Dataset records:
____________

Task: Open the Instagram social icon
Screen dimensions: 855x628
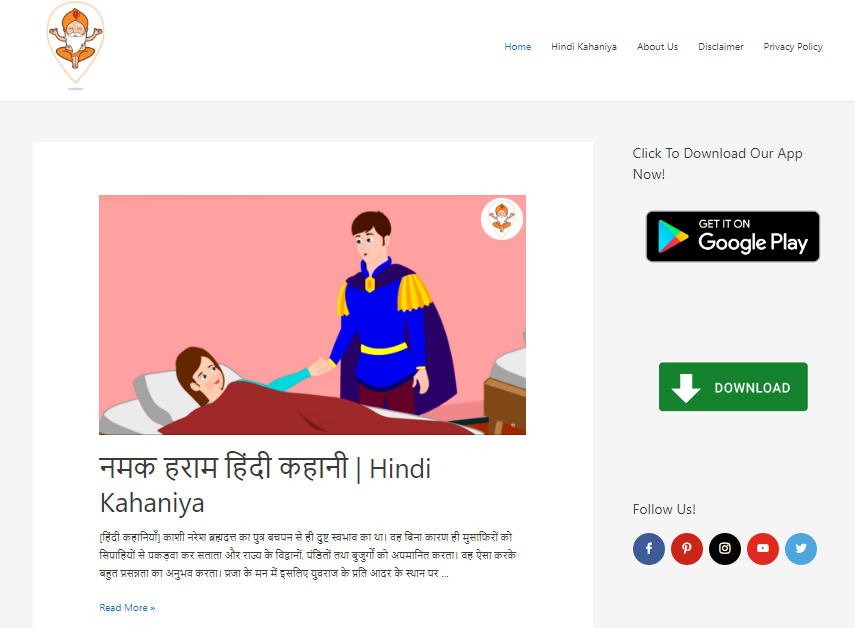Action: [x=725, y=548]
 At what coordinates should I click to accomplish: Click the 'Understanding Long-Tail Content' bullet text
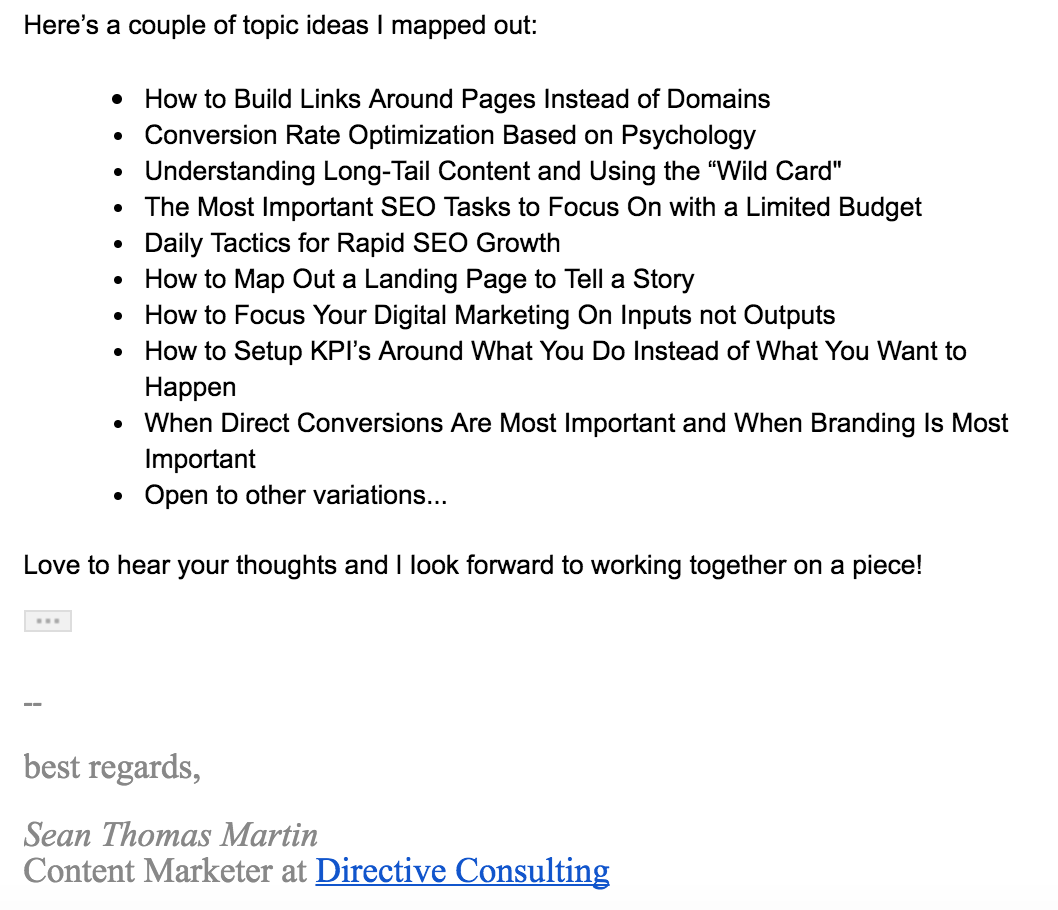pyautogui.click(x=492, y=171)
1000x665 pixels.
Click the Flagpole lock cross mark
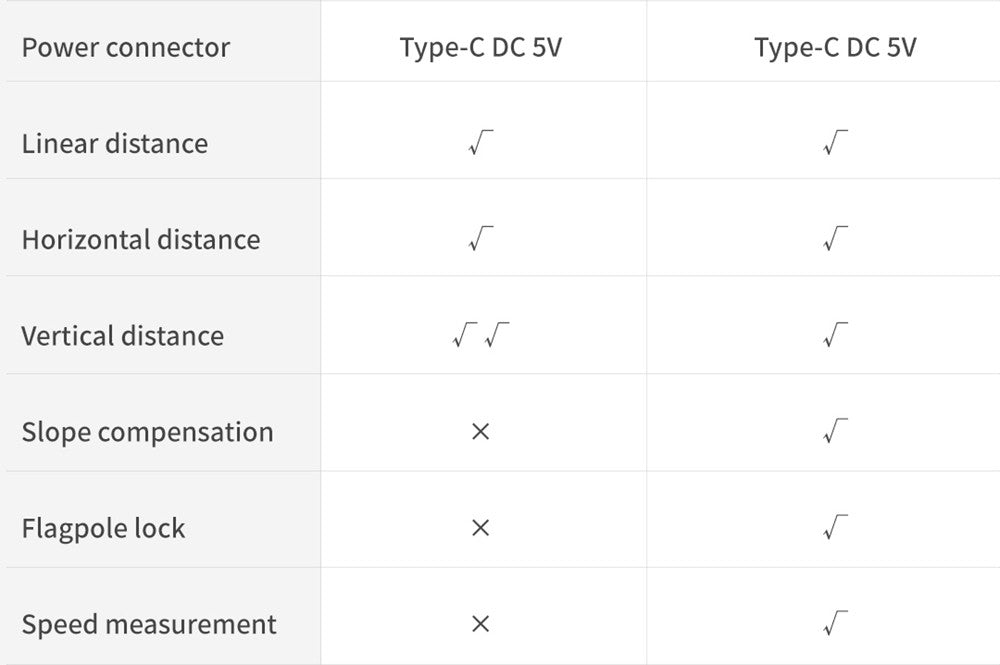click(480, 528)
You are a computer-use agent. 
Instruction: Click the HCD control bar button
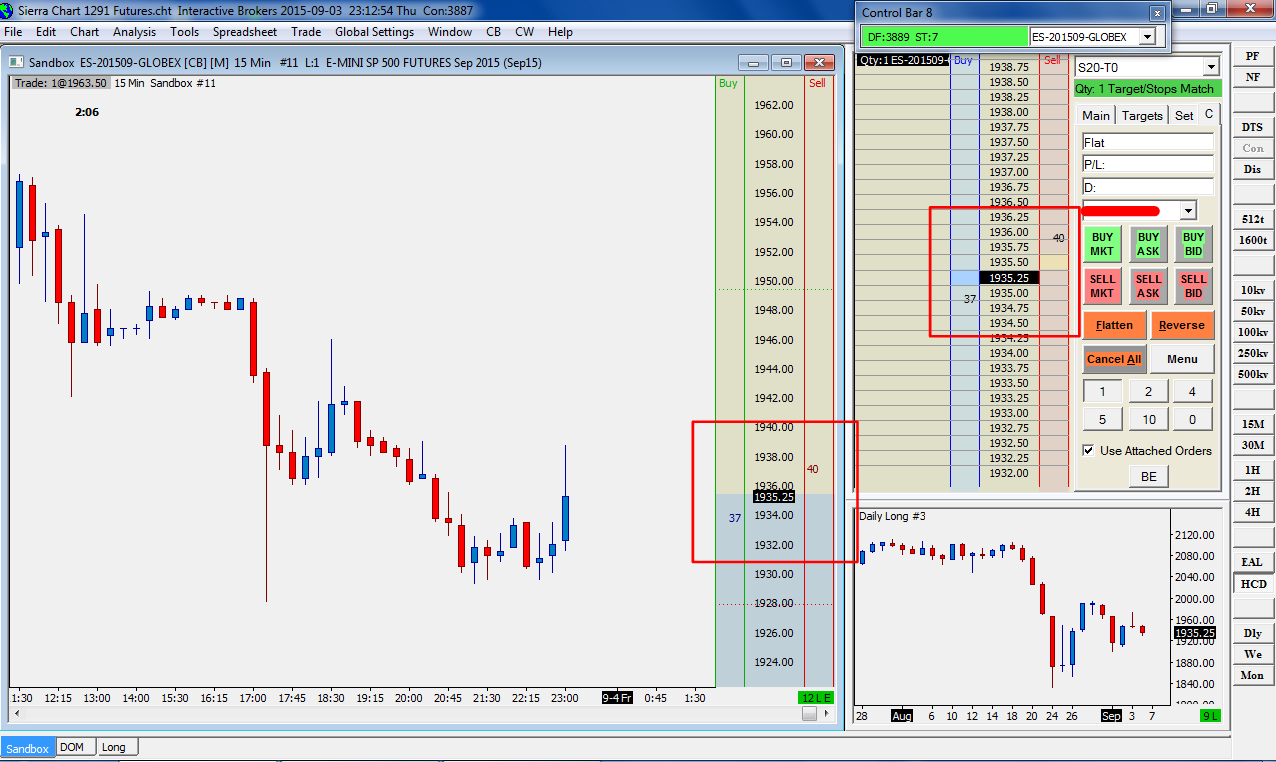point(1252,584)
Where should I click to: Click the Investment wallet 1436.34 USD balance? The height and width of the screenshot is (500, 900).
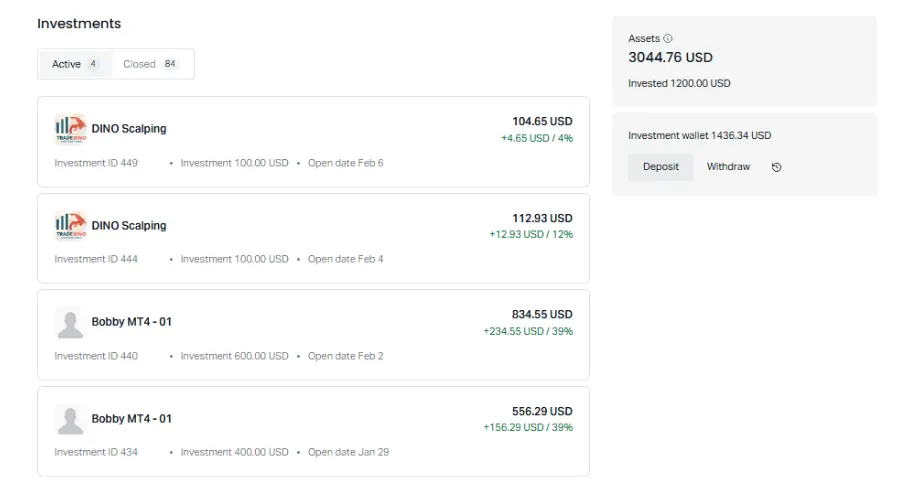tap(699, 136)
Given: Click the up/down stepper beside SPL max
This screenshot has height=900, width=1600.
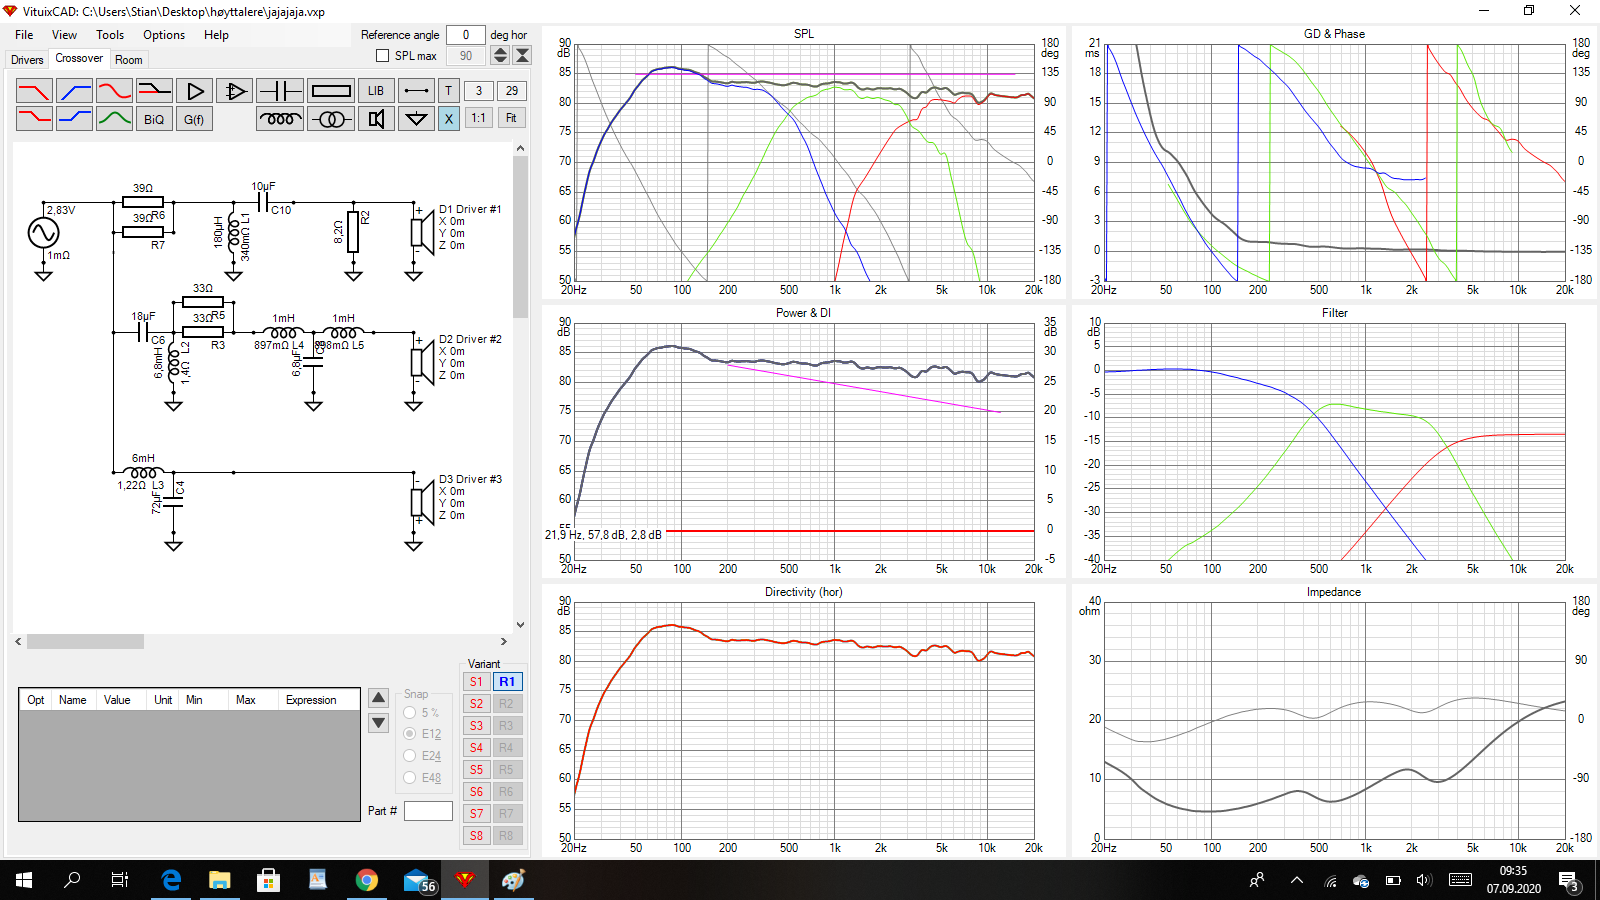Looking at the screenshot, I should [501, 56].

____________

Problem statement:
Take the line containing "Where should I" as the first and the last line of the records as the end. Print every line in that span exactly, leaving out pictures.

Task response:
Where should I click to: Click the Investment wallet 1436.34 USD balance? The height and width of the screenshot is (500, 900).
tap(699, 136)
Given: Click the up/down stepper beside SPL max
This screenshot has height=900, width=1600.
Looking at the screenshot, I should [501, 56].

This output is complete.